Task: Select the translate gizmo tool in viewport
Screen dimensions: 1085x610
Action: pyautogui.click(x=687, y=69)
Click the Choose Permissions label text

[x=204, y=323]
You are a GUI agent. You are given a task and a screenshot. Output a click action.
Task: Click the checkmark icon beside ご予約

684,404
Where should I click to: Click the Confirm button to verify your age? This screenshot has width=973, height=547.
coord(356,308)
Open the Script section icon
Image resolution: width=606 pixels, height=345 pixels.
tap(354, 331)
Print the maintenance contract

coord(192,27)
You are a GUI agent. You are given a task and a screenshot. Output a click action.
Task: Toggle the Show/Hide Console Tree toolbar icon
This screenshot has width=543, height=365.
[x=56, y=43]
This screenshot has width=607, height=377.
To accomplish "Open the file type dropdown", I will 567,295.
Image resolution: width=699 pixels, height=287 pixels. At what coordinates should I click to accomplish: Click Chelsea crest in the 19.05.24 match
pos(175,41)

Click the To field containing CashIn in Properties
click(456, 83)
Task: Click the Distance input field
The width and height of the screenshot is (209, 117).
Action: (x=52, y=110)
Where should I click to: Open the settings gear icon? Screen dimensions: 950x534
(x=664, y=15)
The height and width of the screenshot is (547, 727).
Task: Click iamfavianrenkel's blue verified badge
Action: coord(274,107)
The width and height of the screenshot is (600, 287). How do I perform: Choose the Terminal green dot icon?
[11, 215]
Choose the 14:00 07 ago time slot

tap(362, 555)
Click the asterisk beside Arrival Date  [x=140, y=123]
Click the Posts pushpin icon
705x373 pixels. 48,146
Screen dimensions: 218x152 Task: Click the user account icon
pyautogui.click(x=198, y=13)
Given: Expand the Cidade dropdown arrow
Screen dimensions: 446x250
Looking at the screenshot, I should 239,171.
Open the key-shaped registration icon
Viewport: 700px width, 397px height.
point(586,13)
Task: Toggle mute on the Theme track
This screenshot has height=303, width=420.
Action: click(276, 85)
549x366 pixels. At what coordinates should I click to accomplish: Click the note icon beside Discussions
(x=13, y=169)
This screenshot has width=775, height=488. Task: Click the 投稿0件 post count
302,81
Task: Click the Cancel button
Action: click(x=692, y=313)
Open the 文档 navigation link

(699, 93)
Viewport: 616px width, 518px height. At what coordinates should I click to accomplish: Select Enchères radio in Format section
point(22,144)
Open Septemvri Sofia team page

■ ■ ■ ■ ■ ■ ■

> TASK DESCRIPTION
Go through the records and gather the lines that hold "dropdown".

> TASK RESPONSE
To accomplish "Open the file type dropdown", I will 567,295.
Given: Expand the Cidade dropdown arrow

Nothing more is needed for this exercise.